▶ What the exercise asks
Copy exactly and only the lines running from the one that contains "Click Link C++ Project with Gradle" to the final line of the data below, without the pictures.

▶ Supplied records
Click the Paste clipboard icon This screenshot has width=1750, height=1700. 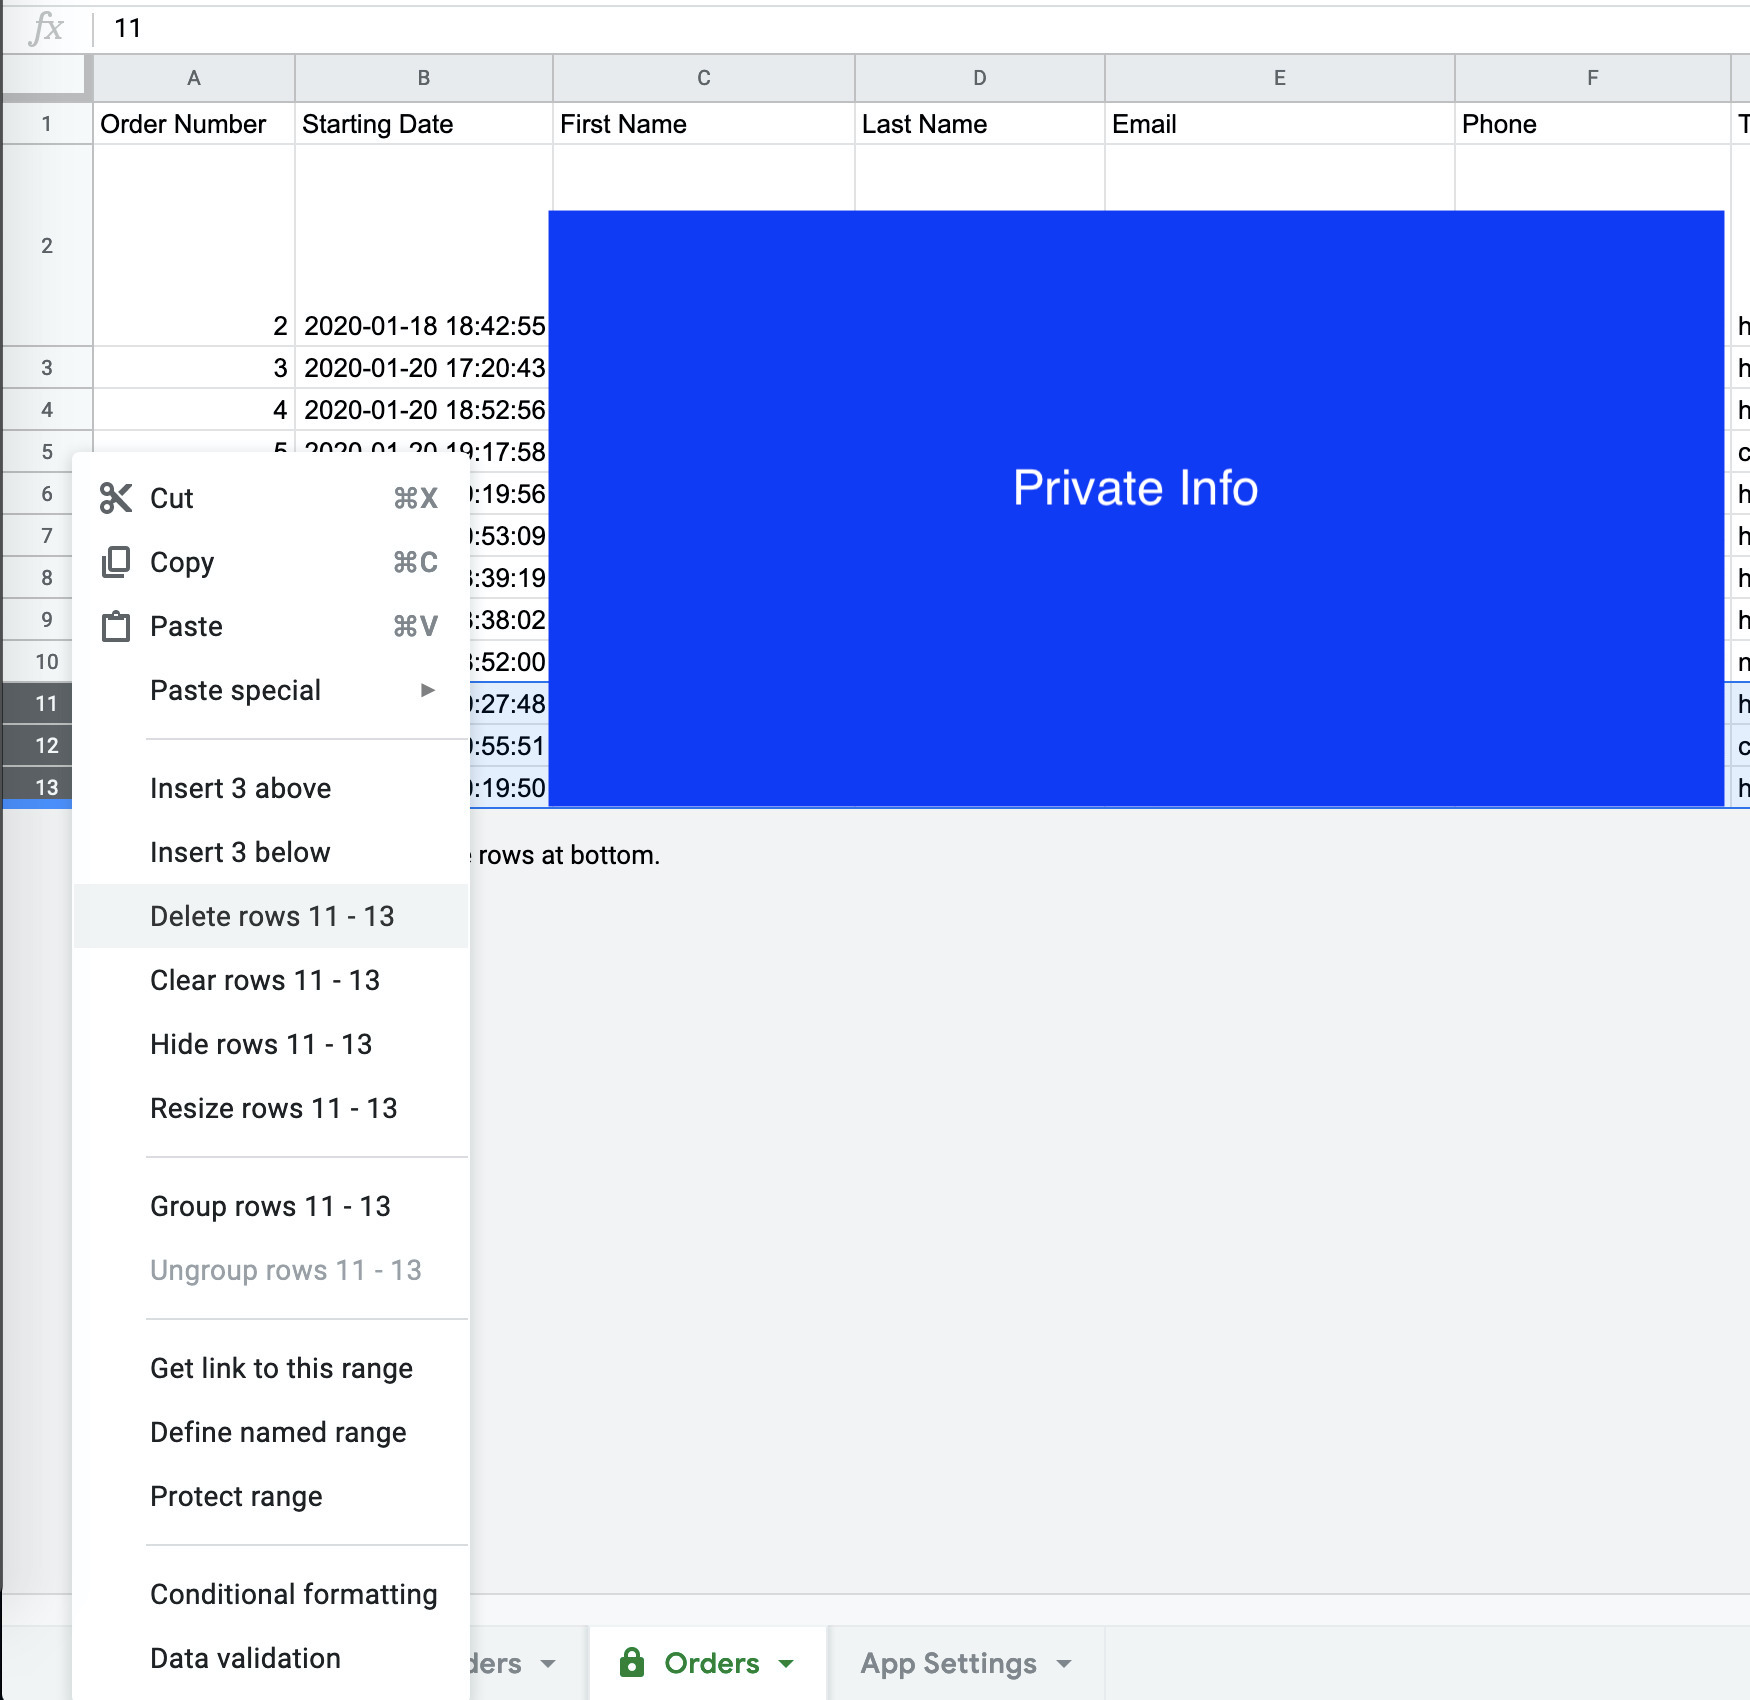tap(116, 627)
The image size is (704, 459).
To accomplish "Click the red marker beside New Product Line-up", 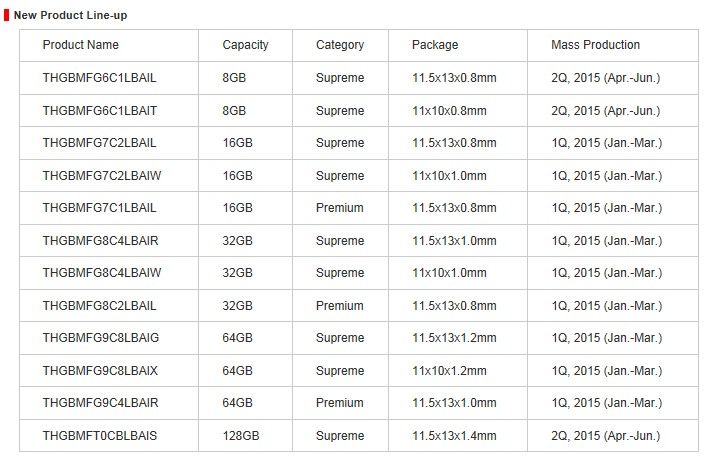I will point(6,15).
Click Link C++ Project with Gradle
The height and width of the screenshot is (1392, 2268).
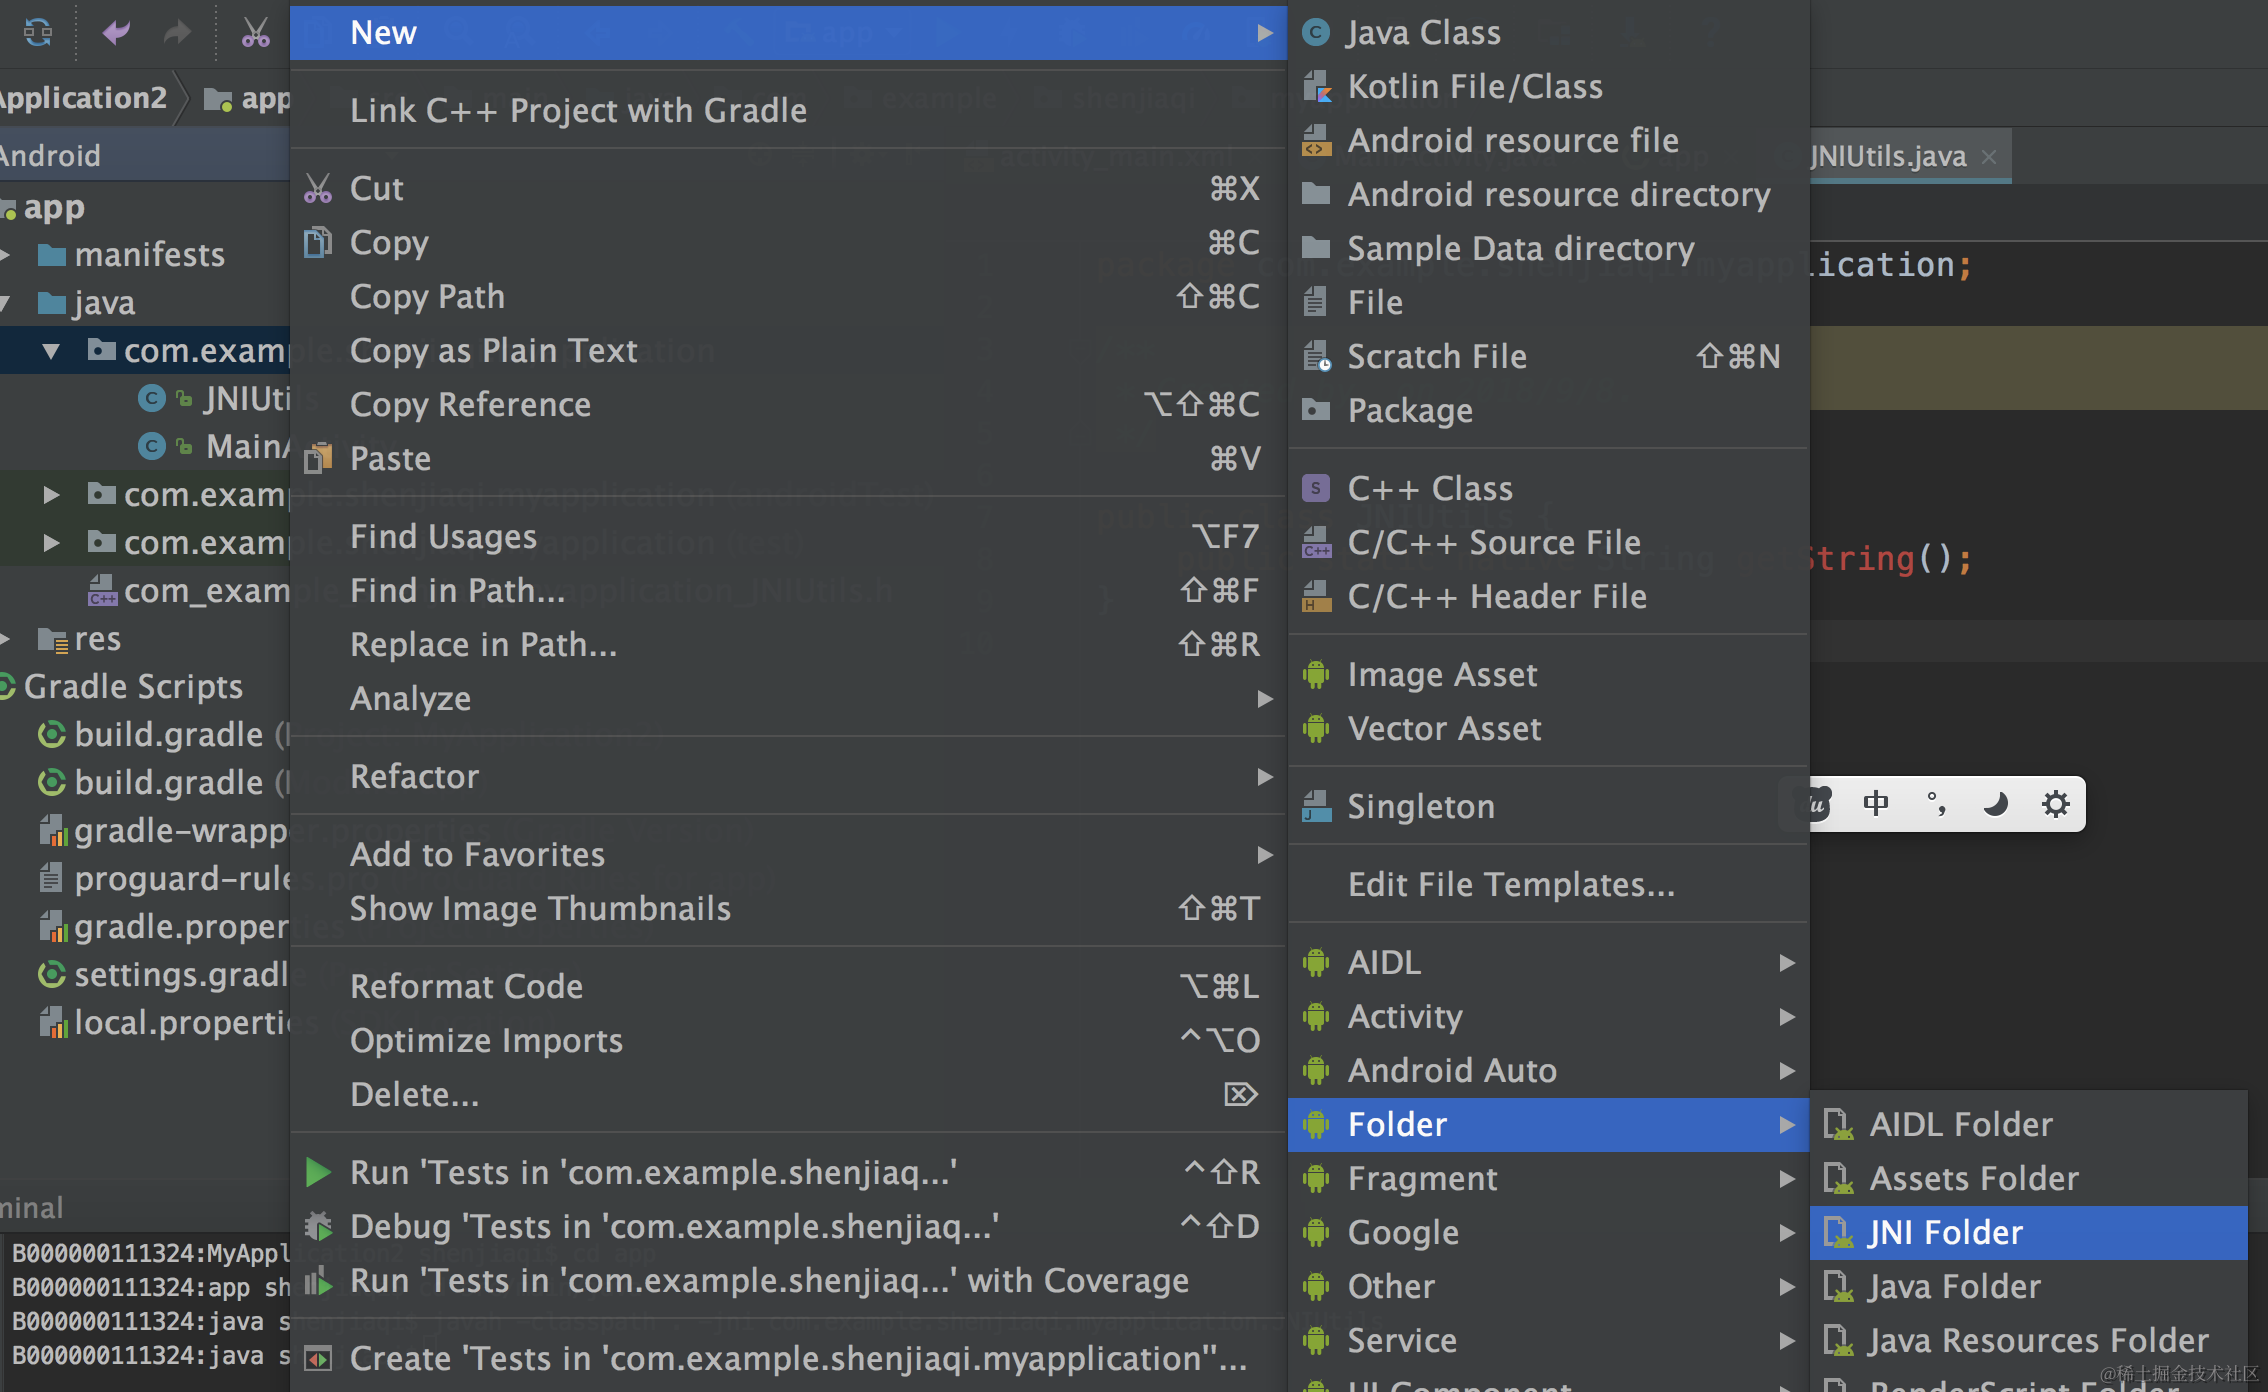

▶ Finished exercise
Click Link C++ Project with Gradle
The height and width of the screenshot is (1392, 2268).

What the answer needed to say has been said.